Wired reports that the two titles in the Occupy series, which will debut in May, feature superheroes. “The Green Team” carries the motto “Money can buy them happiness — and they want to share it with you.” The motto of “The Movement,” meanwhile, is “They were the super-powered disenfranchised — now they’re the voice of the people.”

Gail Simone, writer of “The Movement,” explains:

It’s a book about power. Who owns it, who uses it, who suffers from its abuse. As we increasingly move to an age where information is currency, you get these situations where a single viral video can cost a previously unassailable corporation billions, or can upset the power balance of entire governments. And because the sources of that information are so dispersed and nameless, it’s nearly impossible to shut it all down.

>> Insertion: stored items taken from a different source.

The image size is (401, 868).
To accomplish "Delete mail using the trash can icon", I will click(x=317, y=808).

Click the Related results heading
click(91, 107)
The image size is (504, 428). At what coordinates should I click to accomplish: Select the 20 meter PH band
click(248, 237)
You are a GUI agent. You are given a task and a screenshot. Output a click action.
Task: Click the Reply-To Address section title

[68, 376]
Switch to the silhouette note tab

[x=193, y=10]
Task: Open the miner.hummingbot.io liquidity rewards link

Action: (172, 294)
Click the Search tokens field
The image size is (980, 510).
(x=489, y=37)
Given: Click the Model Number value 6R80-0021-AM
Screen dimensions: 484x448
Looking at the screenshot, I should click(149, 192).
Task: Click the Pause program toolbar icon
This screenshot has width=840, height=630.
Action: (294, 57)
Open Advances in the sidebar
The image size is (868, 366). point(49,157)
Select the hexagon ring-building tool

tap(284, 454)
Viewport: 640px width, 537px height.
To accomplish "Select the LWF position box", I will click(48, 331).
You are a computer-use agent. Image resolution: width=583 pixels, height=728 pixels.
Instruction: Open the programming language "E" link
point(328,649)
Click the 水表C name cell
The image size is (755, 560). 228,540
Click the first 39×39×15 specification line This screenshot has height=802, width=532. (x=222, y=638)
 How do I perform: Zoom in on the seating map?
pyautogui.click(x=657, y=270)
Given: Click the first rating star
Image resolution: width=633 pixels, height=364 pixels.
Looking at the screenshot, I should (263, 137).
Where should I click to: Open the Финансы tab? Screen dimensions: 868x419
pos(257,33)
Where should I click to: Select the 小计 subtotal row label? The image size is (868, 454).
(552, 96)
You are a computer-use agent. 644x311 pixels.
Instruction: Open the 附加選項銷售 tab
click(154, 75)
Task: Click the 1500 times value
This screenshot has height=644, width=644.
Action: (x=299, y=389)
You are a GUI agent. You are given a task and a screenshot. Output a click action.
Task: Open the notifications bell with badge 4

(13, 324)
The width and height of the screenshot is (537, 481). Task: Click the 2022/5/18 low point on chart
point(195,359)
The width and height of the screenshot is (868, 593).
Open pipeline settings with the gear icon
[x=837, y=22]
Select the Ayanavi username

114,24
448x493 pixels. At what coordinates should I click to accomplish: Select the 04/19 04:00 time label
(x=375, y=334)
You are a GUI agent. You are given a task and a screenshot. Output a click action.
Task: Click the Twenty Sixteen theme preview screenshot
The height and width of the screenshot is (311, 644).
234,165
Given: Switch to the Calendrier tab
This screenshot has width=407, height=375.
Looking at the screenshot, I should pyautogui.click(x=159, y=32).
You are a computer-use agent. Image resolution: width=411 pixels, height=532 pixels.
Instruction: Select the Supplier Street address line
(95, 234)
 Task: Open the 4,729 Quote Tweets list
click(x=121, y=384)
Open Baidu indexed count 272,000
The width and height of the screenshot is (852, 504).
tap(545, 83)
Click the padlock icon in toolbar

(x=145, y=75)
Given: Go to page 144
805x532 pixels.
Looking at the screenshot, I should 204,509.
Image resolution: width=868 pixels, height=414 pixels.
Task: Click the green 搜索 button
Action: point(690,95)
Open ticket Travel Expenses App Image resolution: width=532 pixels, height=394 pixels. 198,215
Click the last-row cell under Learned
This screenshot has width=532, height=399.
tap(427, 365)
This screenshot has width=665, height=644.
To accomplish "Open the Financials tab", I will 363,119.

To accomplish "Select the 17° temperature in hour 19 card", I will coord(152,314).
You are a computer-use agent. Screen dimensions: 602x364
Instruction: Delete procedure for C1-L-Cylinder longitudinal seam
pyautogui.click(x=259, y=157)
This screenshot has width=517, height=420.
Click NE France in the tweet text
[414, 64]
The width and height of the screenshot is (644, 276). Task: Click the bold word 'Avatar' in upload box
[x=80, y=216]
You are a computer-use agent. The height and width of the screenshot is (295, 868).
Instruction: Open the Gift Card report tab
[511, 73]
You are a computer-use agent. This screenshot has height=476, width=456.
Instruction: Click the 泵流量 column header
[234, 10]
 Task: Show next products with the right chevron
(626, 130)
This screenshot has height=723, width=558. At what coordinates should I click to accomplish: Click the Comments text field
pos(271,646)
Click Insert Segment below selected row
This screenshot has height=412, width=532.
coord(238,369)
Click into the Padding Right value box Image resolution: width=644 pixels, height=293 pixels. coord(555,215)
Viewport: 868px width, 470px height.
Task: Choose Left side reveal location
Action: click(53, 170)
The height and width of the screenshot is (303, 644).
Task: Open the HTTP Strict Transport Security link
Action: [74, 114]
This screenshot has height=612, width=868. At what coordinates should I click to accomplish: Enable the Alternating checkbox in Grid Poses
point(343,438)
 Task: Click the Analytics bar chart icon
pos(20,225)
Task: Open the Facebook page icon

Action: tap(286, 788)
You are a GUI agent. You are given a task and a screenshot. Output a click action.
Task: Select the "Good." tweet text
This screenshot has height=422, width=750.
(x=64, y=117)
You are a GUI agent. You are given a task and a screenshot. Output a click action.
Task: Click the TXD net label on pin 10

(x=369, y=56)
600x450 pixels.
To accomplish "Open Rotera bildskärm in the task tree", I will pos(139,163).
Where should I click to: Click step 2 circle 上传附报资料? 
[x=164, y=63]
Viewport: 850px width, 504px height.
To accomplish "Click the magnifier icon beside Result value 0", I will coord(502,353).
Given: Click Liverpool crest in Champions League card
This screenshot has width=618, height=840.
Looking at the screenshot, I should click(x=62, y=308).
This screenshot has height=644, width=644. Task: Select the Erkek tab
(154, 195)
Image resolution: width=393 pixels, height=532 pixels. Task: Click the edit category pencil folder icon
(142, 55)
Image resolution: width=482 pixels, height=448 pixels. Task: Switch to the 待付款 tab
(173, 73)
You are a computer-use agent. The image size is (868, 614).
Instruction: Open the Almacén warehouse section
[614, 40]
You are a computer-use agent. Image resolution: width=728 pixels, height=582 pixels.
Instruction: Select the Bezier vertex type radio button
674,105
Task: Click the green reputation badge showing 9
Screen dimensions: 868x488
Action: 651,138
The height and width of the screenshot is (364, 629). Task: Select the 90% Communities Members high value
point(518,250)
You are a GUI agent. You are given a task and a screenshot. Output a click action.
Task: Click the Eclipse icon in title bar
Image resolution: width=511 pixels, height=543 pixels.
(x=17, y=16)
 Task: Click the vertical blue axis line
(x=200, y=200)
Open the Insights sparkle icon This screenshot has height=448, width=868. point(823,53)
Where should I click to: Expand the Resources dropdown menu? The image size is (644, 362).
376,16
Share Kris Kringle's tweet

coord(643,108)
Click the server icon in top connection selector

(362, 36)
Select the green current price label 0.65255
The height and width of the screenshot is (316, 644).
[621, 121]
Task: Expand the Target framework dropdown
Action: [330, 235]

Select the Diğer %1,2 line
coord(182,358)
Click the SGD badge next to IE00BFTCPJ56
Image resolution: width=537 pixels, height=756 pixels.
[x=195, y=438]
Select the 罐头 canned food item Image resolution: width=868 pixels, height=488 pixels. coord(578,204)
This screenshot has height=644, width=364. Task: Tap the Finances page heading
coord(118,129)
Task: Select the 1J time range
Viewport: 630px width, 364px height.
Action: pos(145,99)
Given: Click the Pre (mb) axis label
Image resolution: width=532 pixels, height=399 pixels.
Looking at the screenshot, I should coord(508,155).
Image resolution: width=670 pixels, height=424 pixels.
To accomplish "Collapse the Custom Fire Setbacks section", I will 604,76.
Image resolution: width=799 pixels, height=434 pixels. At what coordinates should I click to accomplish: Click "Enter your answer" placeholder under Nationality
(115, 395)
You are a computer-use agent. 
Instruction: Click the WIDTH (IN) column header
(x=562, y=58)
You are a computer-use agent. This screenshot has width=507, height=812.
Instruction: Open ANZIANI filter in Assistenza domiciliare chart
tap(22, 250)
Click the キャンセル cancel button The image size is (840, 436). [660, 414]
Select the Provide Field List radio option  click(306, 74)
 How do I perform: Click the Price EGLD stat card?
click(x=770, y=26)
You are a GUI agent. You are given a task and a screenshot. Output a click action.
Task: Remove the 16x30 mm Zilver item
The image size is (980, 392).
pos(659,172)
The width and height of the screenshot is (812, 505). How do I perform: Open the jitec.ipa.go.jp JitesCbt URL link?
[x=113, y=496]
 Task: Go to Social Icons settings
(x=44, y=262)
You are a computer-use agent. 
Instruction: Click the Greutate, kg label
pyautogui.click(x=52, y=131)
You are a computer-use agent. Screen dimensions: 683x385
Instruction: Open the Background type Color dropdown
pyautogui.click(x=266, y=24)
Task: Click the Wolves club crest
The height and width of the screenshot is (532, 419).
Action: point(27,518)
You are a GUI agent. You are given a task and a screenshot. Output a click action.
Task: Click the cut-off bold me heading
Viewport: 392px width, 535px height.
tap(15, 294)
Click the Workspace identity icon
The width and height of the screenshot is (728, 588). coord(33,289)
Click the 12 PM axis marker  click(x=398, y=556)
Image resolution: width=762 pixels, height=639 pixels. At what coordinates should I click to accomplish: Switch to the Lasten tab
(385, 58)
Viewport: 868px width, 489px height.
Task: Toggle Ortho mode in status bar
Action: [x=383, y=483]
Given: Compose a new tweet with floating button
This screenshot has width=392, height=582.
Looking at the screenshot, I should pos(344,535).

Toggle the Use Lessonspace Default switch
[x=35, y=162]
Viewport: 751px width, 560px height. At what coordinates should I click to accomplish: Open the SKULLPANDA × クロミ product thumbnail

The thing I find fascinating and a little bit worrisome is, what happens when a hacktivist group whose politics you find completely repulsive has this same kind of power and influence. What if a racist or homophobic group rises up and organizes in the same manner?

DC’s efforts to be socially relevant made headlines in May of 2012, when the company announced that one of its longstanding superheroes would be emerging from the closet. DC made good on that promise two months when Alan Scott (alias “The Green Lantern”) exchanged a smooch with his gay companion, declaring, “God, I’ve missed you.”

For all its populist chest-beating, DC is “the second biggest publisher in the American comic industry,” writes Wired’s Graeme McMillan. The company, he goes on to note, ”just happens to be a subsidiary of a multi-national corporation that makes around $12 billion a year. Irony, anybody?”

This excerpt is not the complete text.